Lectures are provided as Jupyter Notebooks. The Impact Engine allows us to put causal inference methods into practice.

We follow Causal Inference: The Mixtape by Scott Cunningham as our foundational reference. All lectures consist of two parts. First, we cover the theory from the book. Second, we apply these concepts to product data and business decision-making contexts.

../_images/mixtape-book.png — **Causal Inference: The Mixtape**

The material is organized in three parts. We begin with foundational causal models that clarify what causal effects mean and under which assumptions they are identified. We then study methods that rely on selection on observables, followed by methods designed to address selection on unobservables.

Foundations

Potential Outcomes Model

We introduce the potential outcomes framework as the foundational model for causal inference. This section formalizes the fundamental problem of causal inference—missing counterfactuals—and explains why randomization resolves it. The goal is to establish a precise language for defining causal effects and understanding what can and cannot be identified from data.

Potential Outcomes Model

Causal Graphical Models

We introduce directed acyclic graphs (DAGs) as a complementary representation of causal assumptions. DAGs provide a visual and formal tool for reasoning about identification, making explicit the roles of confounders, mediators, and colliders. This section emphasizes how graphical structure encodes assumptions rather than estimates.

Directed Acyclic Graphs

Selection on Observables

Matching & Propensity Scores

We discuss methods for causal inference when selection into treatment depends only on observed covariates. This section covers matching estimators and propensity score methods, highlighting the conditions under which covariate balance is sufficient for identification.

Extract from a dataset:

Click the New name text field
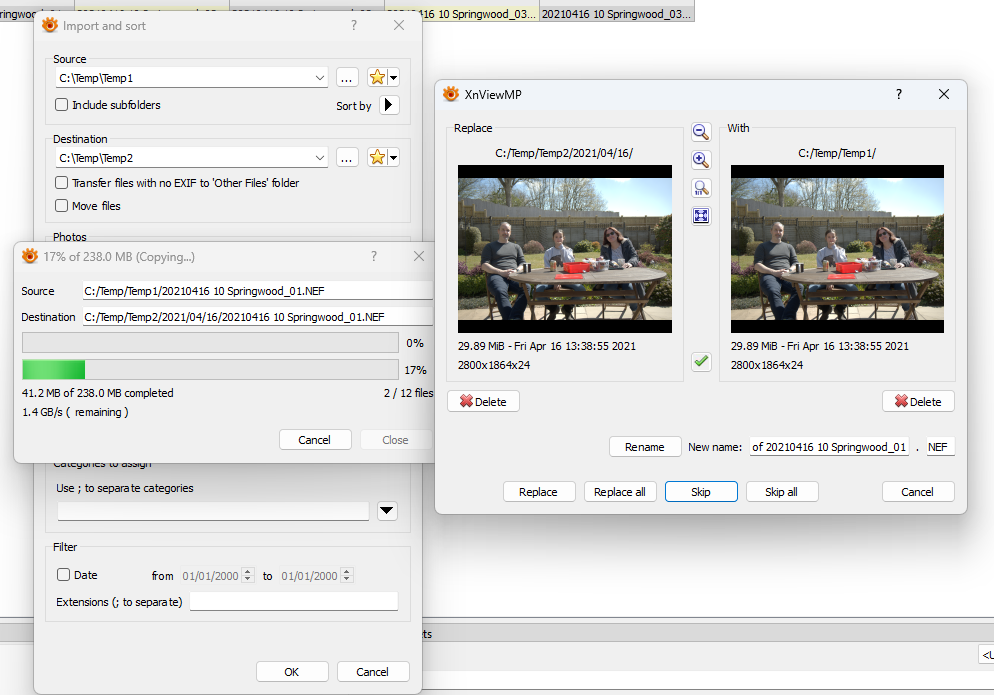Screen dimensions: 994x695 (x=829, y=447)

Machine Learning for Causal Inference

We explore how machine learning methods can improve causal inference, focusing on high-dimensional covariate settings. Topics include LASSO-based covariate selection and double machine learning, with an emphasis on separating prediction from causal identification.

Pooled Ordinary Least Squares (OLS)

We discuss pooled OLS estimation with panel data and clarify the assumptions under which it can be interpreted causally. The section emphasizes when pooled regression is valid and when it fails due to unobserved heterogeneity or dynamic selection.

Selection on Unobservables

Instrumental Variables

We introduce instrumental variables as a method for causal inference when unobserved confounding is present. The focus is on identification assumptions, interpretation of local average treatment effects, and the role of instruments in causal inference.

Regression Discontinuity

We discuss regression discontinuity designs that exploit sharp or fuzzy thresholds in treatment assignment. The section emphasizes identification at the cutoff and the interpretation of local causal effects.

Difference-in-Differences

We present difference-in-differences methods for panel data, including the parallel trends assumption and recent methodological advances. Connections to selection models and potential outcomes are made explicit.

Synthetic Control

We discuss synthetic control methods for comparative case studies with panel data, focusing on transparent construction of counterfactuals and assumptions about factor structures and trends.